A GOVERNMENT planning inspector has ruled against council plans to restrict occupancy for new homes in Purbeck.

Dorset Council had refused proposals for a former primary school site at West Lulworth, in part because the application did not comply with a controversial 'second homes' draft condition.

This had been introduced by the previous Purbeck District Council in a bid to prevent them from being used a holiday homes.

Wilton Homes wants to build nine houses on the former West Lulworth Primary School site – which is in a Area of Outstanding Natural Beauty (AONB).

The developer appealed the council refusal to grant permission and Government planning inspector Janet Wilson has now backed their position.

Ken Parke Planning Consultants, working on behalf of Wilton Homes, said: "A planning inspector has thwarted Dorset Council's attempts to restrict occupancy of new homes in the Purbeck AONB.

"The previous Purbeck Council had put in place a draft planning policy which meant any person buying a new built home had to use it as their primary residence.
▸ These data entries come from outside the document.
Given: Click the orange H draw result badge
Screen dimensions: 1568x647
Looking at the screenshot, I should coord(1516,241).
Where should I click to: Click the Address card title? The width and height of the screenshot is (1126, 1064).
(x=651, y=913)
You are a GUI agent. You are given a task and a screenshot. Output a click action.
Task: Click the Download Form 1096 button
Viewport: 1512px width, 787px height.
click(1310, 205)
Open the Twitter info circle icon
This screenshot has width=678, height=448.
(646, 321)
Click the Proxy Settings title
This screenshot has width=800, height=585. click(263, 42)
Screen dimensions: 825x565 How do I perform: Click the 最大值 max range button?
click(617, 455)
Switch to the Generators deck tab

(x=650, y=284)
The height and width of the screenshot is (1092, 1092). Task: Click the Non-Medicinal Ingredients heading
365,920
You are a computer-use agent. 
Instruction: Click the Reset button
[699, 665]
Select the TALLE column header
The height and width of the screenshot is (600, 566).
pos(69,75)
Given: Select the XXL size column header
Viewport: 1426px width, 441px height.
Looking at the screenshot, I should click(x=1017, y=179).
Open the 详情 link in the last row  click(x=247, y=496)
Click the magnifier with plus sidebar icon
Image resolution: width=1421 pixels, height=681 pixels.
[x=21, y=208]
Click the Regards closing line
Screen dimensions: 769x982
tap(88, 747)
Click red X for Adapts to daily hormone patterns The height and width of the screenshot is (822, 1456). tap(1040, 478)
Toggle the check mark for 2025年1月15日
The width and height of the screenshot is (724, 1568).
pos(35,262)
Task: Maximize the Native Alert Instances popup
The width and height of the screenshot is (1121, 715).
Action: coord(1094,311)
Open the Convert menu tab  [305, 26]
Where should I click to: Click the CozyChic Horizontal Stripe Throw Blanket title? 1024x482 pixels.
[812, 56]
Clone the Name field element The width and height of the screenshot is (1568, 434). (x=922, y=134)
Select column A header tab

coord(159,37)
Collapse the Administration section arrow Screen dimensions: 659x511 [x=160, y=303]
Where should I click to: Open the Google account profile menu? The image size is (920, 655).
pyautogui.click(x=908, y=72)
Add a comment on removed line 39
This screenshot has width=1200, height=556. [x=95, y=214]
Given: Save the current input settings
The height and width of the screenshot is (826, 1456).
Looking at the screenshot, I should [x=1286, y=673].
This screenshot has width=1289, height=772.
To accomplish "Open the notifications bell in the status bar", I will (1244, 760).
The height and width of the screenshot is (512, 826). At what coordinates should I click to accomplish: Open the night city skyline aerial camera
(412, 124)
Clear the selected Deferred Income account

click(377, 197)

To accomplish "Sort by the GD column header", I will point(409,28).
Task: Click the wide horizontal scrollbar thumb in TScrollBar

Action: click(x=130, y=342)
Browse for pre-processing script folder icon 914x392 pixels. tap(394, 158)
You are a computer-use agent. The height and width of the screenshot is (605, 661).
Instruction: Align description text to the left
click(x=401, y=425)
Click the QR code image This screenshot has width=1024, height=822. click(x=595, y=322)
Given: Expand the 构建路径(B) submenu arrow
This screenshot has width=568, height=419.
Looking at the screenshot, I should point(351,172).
"The inspector agreed with Ken Parke Planning Consultants that the policy could be afforded no weight because it was a draft policy that had not been through due process to the stage of formal adoption."

This issue of second homes is a particularly thorny one in Purbeck, with locals protesting they are effectively priced out of the market as developers often build expensive properties which are snapped up as holiday homes or country retreats for wealthy out-of-towners.

Some villages, such as Worth Matravers, have a high percentage of homes which are not lived in throughout the year, a situation campaigners also argue harms the local economy.

Wilton Homes' latest application for the West Lulworth site at School Lane was for permission to change use of existing buildings to form three houses, plus the erection of six new houses with associated parking.

Compounding the council's doomed position appears to be current progress – or lack of it – on the area's local plan.

Over the past few years - before the creation of the new unitary Dorset Council - previous district councils had been asked to form local plans, which were essentially blueprints of preferred development within their boundaries.

Purbeck District Council had been working on this document, through a series of public consultations, up until the time the authority ceased to be and was folded into the wider unitary Dorset Council. Had the district's local plan been at a more advanced stage, it may have placed greater weight on Dorset Council's decision to reject the nine home scheme.

Cllr David Walsh, Dorset Council's portfolio holder for planning said: "Dorset Council is disappointed with the outcome of the appeal but recognises that the planning inspector’s decision has provided a clear message about the weight that could be attached to a local plan policy that was still at examination at the time the application was determined.

"The council will take account of the appeal decision when considering other applications for the removal of similar conditions. However, the weight attached to the policies in this plan will continue to change as the plan nears adoption, and we will need to take account of this too."

Costs were also awarded against the council.